Balance Is Key to Success of the New Evaluation System

After almost a year of legal wrangling, the New York State Education Department and state teachers’ union finally came to an agreement over how to evaluate the state’s public school teachers.

Under the new system, teachers’ job performance will be assessed in part on their students’ standardized test scores and in part on rigorous classroom observations.

Both components provide substantial local flexibility, acknowledging that a “one-size-fits-all” approach cannot succeed in a diverse state like New York. This flexibility, along with the policy’s balanced use of multiple measures, treats educators like professionals who understand teaching and know their schools and communities best.

States with more draconian policies (see Florida and Tennessee and the Washington school district, for instance) have much to learn from this example.

Yet the fierce battle over weighting -- whether state test results should account for 20 percent, 40 percent or an even greater share of teachers’ evaluations -- reflects a basic lack of understanding of our ability to use test scores to evaluate teachers.

At one extreme, hard-line reformers fail to see why more weight shouldn’t be placed on clearly objective “bottom line” measures of job performance. At the other, teachers and their unions shudder at the idea of their professional work being judged by the outcome of a single test.

The reality, of course, lies somewhere in between.

Test-based “value-added” measures -- like those planned for New York teachers (and those soon to be released to the general public in New York City) -- are not, in fact, objective measures of job performance. Rather, they are student test scores that have been statistically adjusted to infer teacher effectiveness.

Analysts rely on a statistical model to predict how similarly positioned students might perform under other teachers (say, the average teacher in the district), and then determine how students actually fared under their teacher.

The goal of value-added is to separate the teacher’s contribution to achievement from the myriad other factors and year-to-year noise that affect test scores. Because, of course, though teachers play a large role in student achievement, it is well known that a child’s performance on a standardized test is the product of countless factors past and present, both inside and outside the classroom.

Isolating the teacher’s effect from these other influences is a tall order. (Think of using hospital patient records to infer the job performance of an attending physician.)

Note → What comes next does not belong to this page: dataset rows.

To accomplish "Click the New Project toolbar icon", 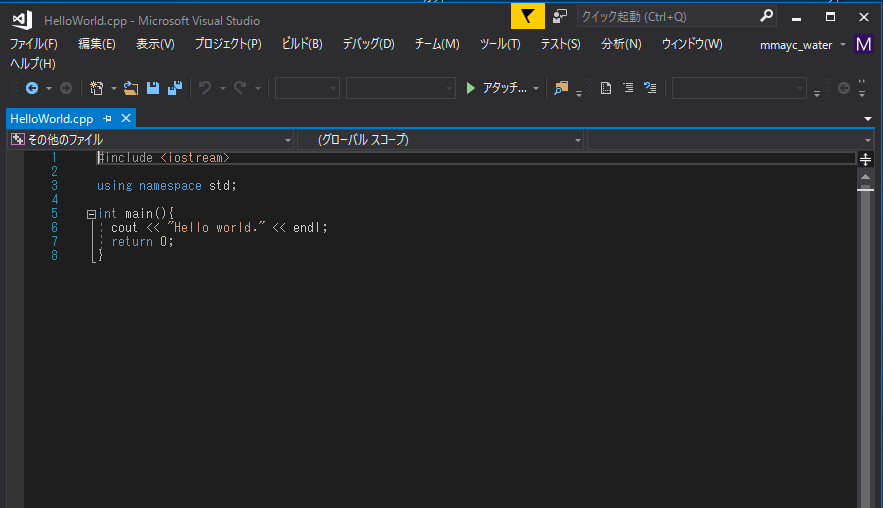I will tap(97, 88).
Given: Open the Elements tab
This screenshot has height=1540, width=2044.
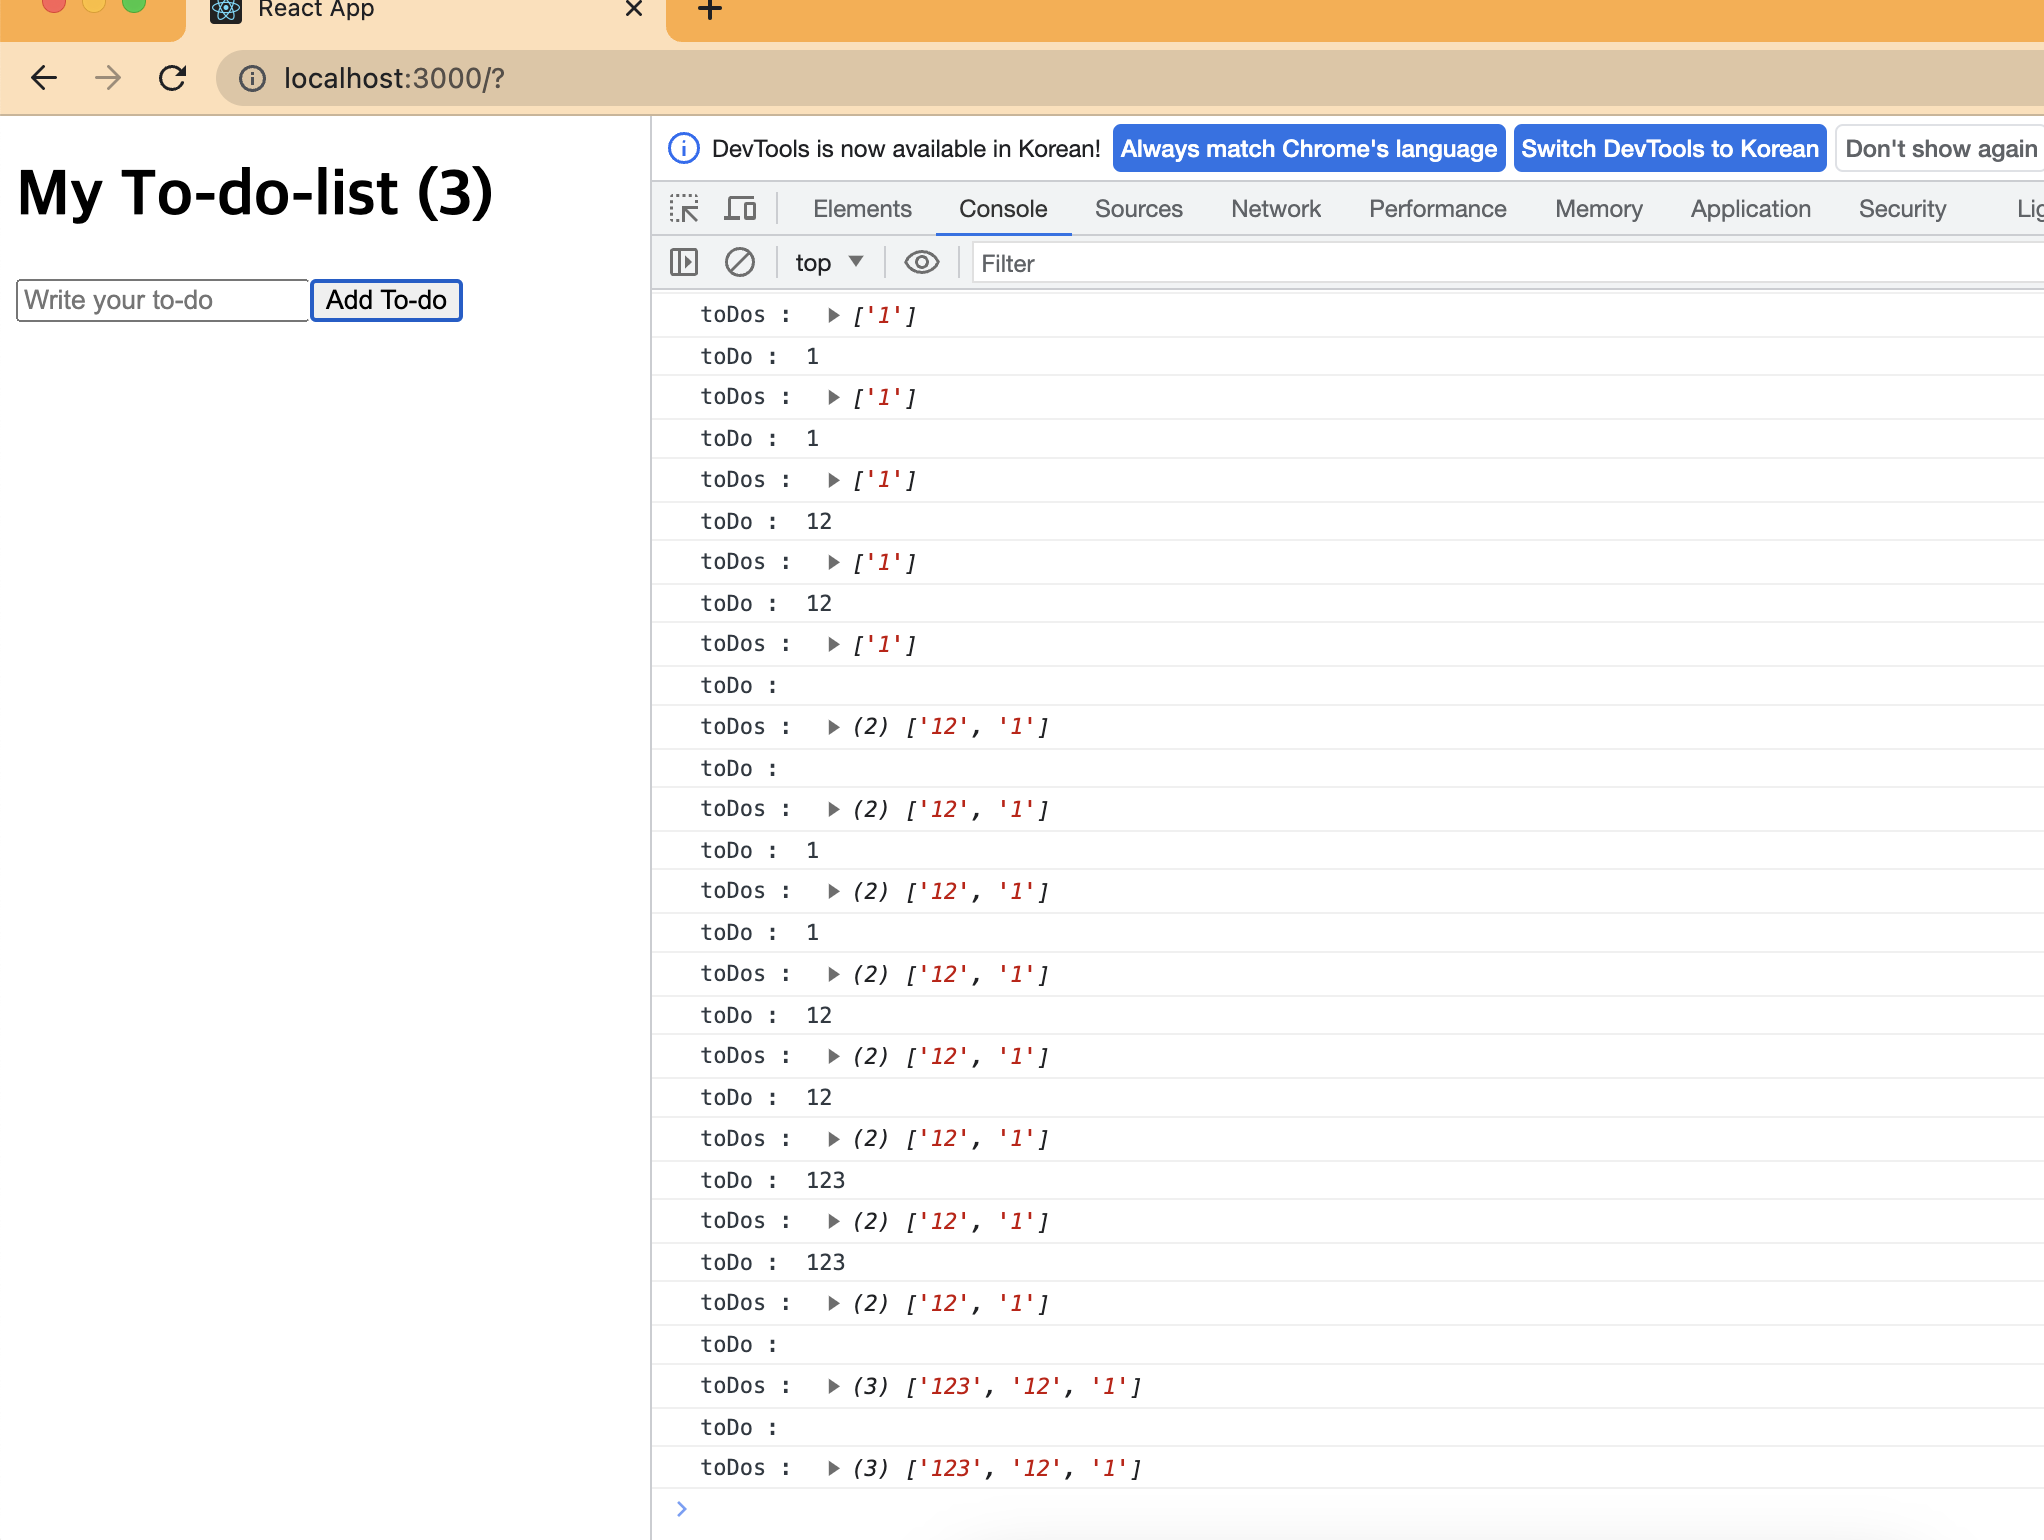Looking at the screenshot, I should [862, 209].
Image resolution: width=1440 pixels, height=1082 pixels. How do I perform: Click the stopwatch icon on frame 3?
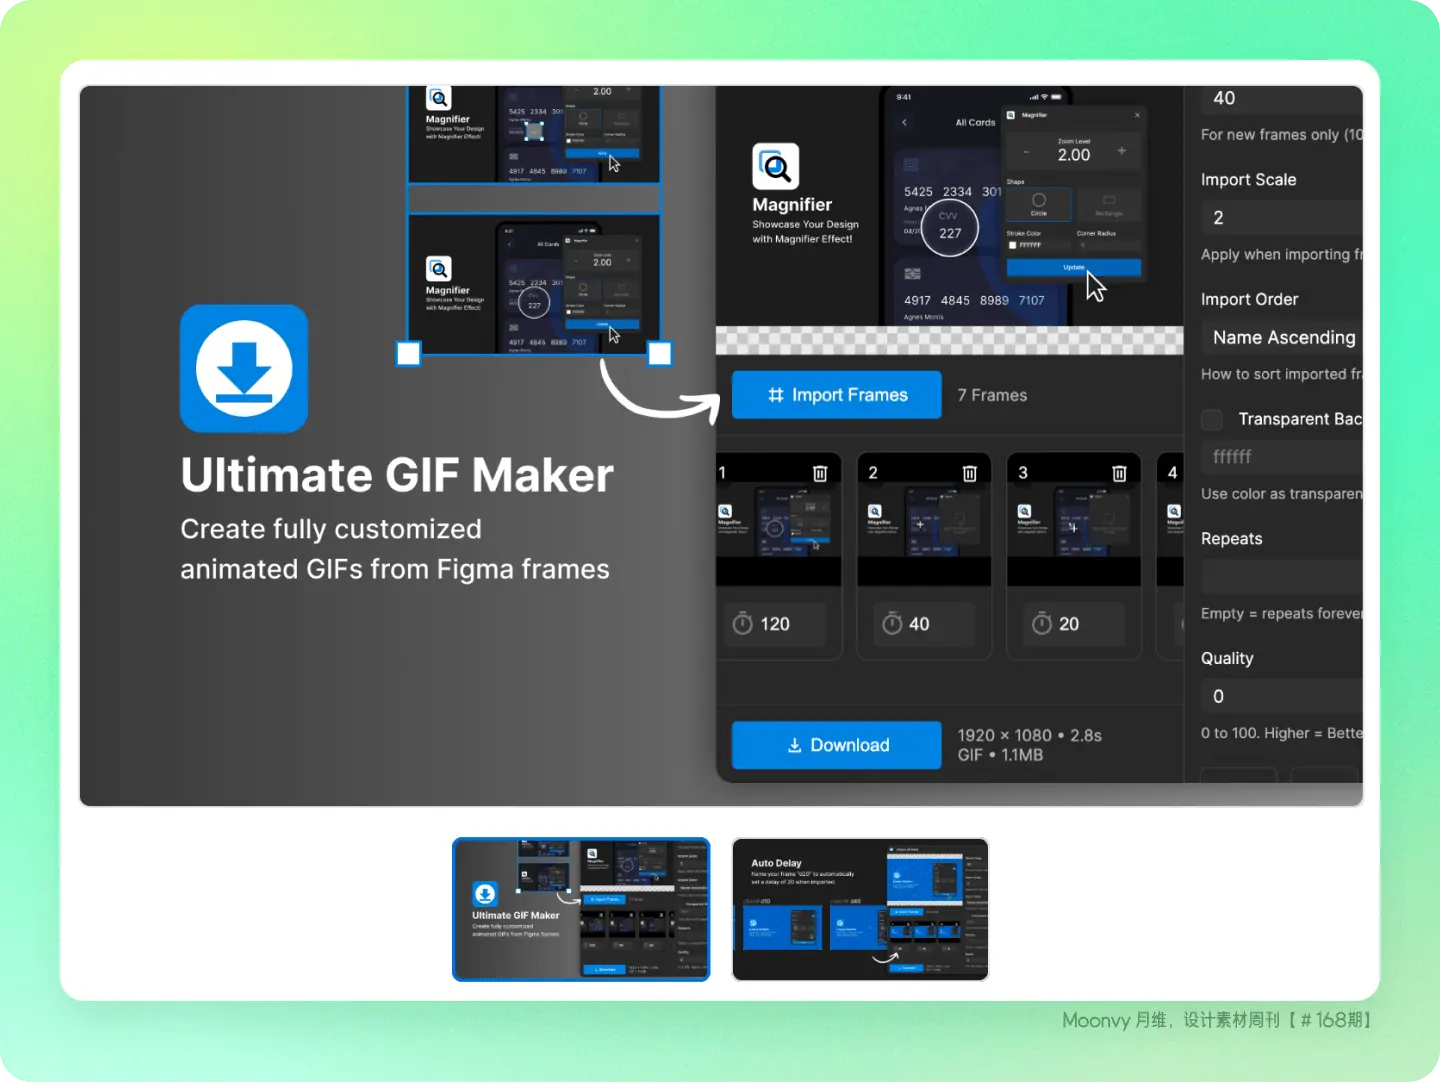click(1042, 624)
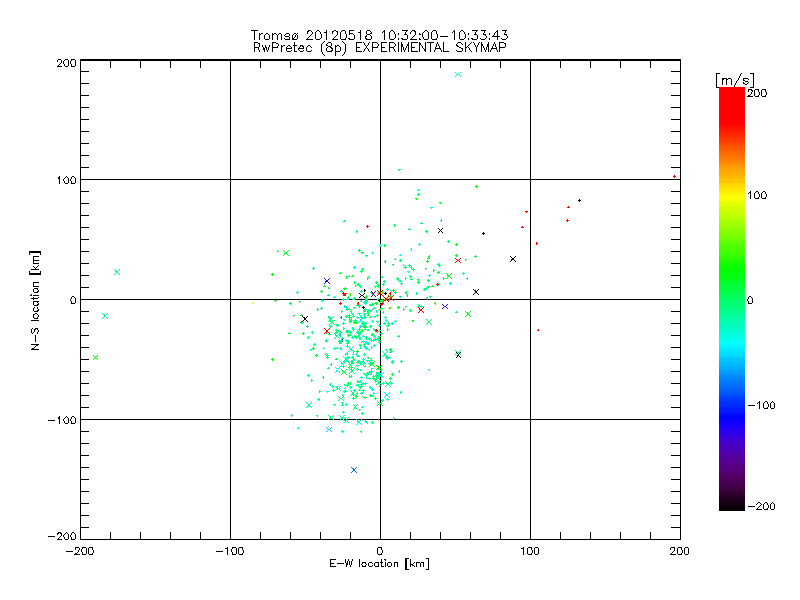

After several years of data have accumulated, value-added measures can potentially provide useful information to teachers and instructional leaders. They can offer an early warning signal for teachers who are lagging behind, highlight subject areas in need of improvement, and provide an opportunity to recognize and reward good teaching.

For new and inexperienced teachers, however, they provide relatively little information about teaching effectiveness. Estimates of value-added for these teachers can (and do) come with a large margin of error.

Separating out the individual effects of collaborating teachers (or those teaching different subjects in high school) is particularly difficult. And when one attaches high stakes to a measure over which teachers feel they have little control, it raises the likelihood of cheating and teaching to the test, ultimately undermining that test’s usefulness for evaluating teachers or students.

In their agreement, the state Education Department and teachers’ union struck a delicate balance between a useful -- but very imprecise -- measure of student progress under a given teacher, and respect for the professional judgment of educators.

State educators should resist the temptation to place more emphasis on tests that are not up to the task.